A group representing chefs and restaurant owners is urging lawmakers to help the struggling industry before it becomes too cold for outdoor dining to continue.
About a dozen people, speaking on behalf of the group Massachusetts Restaurants United, gathered on the steps of the State House in Boston on Tuesday and called for the passage of an economic aid package that would include a fund for distressed restaurants.
Some shared stories of near-empty dining rooms, disappearing profits, and mounting debt.
“We are doing our damn best to get ahead,” said Nancy Caswell, owner of Ceia Kitchen + Bar and BRINE Oyster in Newburyport, and Oak & Rowan in Boston’s Seaport neighborhood.
“We’re asking for relief, not because we aren’t trying,” Caswell said. “We’re resilient.

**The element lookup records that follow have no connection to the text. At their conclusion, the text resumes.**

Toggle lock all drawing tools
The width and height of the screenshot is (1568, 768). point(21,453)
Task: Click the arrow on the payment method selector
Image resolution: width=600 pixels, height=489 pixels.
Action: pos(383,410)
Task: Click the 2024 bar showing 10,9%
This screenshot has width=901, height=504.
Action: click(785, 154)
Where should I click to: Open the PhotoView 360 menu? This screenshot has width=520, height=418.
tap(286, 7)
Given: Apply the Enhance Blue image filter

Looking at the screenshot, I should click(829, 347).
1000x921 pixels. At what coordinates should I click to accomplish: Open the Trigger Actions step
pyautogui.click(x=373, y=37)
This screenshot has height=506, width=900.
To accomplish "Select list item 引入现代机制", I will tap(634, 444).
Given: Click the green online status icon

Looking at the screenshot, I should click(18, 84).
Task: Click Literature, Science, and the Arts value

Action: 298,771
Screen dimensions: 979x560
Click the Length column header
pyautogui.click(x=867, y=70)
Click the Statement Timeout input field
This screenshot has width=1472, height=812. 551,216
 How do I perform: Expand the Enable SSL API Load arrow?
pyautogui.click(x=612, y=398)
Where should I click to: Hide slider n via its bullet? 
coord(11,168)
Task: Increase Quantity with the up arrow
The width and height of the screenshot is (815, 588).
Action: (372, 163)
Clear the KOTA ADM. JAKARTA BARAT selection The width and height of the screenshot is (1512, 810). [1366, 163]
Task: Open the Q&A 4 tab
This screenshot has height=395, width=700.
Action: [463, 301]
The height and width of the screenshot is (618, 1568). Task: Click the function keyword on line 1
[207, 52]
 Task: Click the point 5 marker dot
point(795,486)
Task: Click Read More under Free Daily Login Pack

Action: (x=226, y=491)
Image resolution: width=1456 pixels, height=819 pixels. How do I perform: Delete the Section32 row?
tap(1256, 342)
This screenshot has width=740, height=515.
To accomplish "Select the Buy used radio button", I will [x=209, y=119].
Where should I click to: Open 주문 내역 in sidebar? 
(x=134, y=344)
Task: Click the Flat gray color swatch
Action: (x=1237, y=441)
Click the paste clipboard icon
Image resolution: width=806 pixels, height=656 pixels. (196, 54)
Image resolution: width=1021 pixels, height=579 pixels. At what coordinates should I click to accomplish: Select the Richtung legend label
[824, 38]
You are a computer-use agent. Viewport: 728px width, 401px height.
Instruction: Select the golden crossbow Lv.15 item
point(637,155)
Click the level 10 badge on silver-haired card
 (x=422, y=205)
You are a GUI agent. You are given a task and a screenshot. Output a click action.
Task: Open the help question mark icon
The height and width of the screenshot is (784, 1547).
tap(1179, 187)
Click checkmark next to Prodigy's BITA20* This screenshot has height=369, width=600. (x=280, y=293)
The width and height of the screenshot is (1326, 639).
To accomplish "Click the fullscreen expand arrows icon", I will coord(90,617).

We’re doing the best we can. And the one thing that we love is the one thing that everybody fears, and that’s going out to eat.”
Without relief from the state, many are worried about how they’ll survive the winter.
Both the Massachusetts House and Senate have passed their own legislation that would set up a fund to help restaurants cover various expenses including rent, payroll, past-due payments on restaurant supplies, and personal protective equipment. Those provisions, however, are tucked within larger economic aid packages that have yet to be reconciled.
“Right now, it’s extremely slow,” said Cecelia Lizotte, owner of Suya Joint All African Cuisine in Roxbury. Although her restaurant is open at 25% capacity, “that hasn’t helped anything because people still aren’t comfortable dining in,” she said. “They would rather dine outside.”
And unlike some other restaurants, she can’t afford to set up outdoor seating or large space heaters.
“If you’re trying to rent an outdoor heater, something that you could get at maybe $75 [before the pandemic], now … you’re looking at thousands, or it’s not even available, because every single restaurant in Boston is trying to do the same thing.”
On top of rent, payroll, insurance and taxes, the restaurateurs said they are also being squeezed by the fees many of them are paying to third-party food delivery services such as Uber Eats, Postmates, and Grubhub. Such services typically charge restaurants a 20-30% fee.
“We’ve come to rely on the delivery services to get our food to the people,” said Tony Maws, owner of Craigie on Main in Cambridge. But during a time when restaurants are doing a fraction of their normal business, “the math just doesn’t work,” he said.
Maws added that those delivery services “are making tons of money.”
“They can afford to give up some. We’re not asking for free delivery. We’re asking for a very modest, happy medium.”
The House’s legislation proposes a 15% cap on the fees that third-party delivery companies can charge during the COVID-19 crisis.
“The one thing that we love is the one thing that everybody fears, and that’s going out to eat.”
nancy caswell, restaurant owner
As lawmakers hash out the details, Bessie King, who runs Villa Mexico Cafe in Boston’s Financial District with her mother, said they may be in for a “very somber” winter. The restaurant, which had done over 200 sales per day before the pandemic hit, is down to about 50 sales per day.
“It’s been the hardest for my mom,” King said. With the business coming up on its 20th anniversary in October, “she wanted a nice party to celebrate with our customers, our friends who have supported us so long.”
Although that party will have to wait, King said they will do their best to keep the restaurant open.
“We have a moral duty to our community,” King said. “We have been through hell and back. We’re not going to let COVID close us.”